## Problem statement
Each line of the entries below that includes "number" belongs in your answer.

(Stored data entries)
>>>>>

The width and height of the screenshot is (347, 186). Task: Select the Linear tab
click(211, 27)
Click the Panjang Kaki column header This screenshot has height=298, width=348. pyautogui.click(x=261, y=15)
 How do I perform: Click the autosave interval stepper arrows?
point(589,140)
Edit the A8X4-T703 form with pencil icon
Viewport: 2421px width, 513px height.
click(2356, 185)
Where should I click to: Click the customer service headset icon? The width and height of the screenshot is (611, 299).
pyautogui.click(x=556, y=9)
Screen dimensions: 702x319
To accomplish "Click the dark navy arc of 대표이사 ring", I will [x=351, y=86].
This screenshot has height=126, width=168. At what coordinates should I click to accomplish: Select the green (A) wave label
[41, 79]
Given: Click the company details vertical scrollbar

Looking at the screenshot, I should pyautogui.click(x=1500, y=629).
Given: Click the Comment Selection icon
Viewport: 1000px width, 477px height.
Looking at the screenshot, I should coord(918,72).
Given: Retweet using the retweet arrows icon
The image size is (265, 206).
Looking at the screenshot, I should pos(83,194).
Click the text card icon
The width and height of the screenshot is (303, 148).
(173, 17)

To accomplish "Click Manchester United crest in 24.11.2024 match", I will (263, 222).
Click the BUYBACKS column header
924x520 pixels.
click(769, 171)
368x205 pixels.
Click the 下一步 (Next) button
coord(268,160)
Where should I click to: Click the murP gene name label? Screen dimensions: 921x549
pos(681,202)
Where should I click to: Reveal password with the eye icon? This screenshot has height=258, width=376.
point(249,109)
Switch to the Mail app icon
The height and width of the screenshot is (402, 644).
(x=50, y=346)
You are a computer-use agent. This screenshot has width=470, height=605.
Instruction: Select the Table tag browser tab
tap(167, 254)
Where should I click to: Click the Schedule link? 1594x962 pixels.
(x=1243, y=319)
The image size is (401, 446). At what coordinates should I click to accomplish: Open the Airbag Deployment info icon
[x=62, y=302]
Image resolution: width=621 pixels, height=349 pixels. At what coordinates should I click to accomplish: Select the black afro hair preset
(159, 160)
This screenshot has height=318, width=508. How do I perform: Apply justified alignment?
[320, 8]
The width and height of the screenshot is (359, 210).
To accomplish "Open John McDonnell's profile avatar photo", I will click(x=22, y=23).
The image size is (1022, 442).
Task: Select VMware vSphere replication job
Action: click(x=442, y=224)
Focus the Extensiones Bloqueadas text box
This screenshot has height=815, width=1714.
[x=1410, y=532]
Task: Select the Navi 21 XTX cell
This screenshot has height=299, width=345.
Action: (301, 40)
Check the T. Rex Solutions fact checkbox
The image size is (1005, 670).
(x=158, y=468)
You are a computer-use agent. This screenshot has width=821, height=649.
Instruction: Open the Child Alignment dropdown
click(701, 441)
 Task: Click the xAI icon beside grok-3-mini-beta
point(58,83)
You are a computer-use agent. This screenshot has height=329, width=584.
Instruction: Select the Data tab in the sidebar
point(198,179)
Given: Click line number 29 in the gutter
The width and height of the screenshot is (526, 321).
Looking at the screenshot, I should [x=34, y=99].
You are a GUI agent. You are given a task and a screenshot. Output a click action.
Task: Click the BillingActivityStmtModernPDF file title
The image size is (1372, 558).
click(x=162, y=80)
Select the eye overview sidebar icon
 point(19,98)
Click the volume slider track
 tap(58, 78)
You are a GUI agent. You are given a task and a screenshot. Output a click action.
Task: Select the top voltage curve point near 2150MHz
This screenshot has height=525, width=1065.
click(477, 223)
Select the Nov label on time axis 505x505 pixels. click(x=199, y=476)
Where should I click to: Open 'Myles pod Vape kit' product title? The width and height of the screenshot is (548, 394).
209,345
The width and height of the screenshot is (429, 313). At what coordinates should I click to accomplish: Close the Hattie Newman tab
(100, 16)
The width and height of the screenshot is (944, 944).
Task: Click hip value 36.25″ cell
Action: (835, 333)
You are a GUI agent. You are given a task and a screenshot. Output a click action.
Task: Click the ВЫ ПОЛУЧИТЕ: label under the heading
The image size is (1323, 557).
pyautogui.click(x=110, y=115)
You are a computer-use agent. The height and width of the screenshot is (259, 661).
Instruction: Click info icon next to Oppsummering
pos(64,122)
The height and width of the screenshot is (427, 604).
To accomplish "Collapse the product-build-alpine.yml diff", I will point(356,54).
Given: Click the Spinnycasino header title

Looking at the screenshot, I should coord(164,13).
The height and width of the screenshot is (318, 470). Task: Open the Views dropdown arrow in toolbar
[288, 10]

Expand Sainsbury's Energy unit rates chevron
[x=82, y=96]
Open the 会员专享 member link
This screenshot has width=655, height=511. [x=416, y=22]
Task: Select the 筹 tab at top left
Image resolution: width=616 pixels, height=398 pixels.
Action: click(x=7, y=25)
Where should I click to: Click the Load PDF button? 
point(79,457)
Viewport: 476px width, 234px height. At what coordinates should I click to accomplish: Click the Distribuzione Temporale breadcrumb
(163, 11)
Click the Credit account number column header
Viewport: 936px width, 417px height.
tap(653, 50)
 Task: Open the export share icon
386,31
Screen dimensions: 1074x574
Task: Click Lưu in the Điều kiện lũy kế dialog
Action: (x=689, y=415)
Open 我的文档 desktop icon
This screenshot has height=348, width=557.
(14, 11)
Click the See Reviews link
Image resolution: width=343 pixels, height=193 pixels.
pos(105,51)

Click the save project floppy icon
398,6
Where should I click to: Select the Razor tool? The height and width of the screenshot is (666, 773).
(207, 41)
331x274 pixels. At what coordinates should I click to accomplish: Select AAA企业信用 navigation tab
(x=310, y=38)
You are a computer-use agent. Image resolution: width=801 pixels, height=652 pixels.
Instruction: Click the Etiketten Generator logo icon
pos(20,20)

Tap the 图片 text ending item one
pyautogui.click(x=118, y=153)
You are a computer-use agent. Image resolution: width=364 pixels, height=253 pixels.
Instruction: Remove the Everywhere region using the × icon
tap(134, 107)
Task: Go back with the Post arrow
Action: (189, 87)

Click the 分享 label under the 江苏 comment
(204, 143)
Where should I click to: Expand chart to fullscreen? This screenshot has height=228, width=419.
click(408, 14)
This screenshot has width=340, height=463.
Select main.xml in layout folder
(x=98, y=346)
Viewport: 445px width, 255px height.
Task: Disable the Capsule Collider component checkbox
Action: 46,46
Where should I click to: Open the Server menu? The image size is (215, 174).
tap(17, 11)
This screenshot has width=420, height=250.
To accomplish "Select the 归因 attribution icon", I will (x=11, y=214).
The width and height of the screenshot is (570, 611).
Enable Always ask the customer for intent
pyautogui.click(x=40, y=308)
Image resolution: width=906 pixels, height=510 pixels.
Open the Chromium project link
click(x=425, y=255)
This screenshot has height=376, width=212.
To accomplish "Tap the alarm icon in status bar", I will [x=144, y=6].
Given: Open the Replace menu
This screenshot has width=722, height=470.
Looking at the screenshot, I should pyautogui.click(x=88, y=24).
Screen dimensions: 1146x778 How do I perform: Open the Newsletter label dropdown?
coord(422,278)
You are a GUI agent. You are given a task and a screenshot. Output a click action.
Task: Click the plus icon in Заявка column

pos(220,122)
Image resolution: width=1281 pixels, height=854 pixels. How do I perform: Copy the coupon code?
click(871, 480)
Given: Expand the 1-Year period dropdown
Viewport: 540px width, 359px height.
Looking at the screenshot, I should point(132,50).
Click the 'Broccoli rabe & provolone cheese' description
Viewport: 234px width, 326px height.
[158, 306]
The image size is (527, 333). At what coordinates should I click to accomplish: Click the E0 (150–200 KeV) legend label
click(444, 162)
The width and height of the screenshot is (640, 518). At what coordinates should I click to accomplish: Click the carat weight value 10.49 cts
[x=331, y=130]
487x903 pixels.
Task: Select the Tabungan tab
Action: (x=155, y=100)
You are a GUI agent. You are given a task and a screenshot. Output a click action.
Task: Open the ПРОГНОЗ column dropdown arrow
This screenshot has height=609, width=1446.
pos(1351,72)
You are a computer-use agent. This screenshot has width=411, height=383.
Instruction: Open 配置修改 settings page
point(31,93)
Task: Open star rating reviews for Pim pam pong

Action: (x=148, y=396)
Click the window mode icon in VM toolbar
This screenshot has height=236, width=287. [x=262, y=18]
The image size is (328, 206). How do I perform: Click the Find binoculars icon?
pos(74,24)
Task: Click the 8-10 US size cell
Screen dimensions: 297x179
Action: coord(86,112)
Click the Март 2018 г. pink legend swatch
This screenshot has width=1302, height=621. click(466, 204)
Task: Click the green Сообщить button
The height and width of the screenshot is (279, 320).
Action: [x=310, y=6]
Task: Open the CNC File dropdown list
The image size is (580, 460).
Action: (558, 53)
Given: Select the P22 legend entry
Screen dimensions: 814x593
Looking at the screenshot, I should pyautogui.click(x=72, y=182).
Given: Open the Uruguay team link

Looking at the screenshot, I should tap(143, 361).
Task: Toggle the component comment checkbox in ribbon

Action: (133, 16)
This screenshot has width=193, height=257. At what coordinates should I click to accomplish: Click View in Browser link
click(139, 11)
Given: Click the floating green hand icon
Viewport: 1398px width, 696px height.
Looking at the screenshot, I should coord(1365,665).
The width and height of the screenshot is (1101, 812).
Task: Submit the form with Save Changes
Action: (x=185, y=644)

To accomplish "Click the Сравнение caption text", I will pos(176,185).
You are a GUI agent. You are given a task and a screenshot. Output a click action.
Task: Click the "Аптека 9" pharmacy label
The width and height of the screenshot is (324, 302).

<<<<<

## Output below
Given: Click line number 29 in the gutter
Click the Credit account number column header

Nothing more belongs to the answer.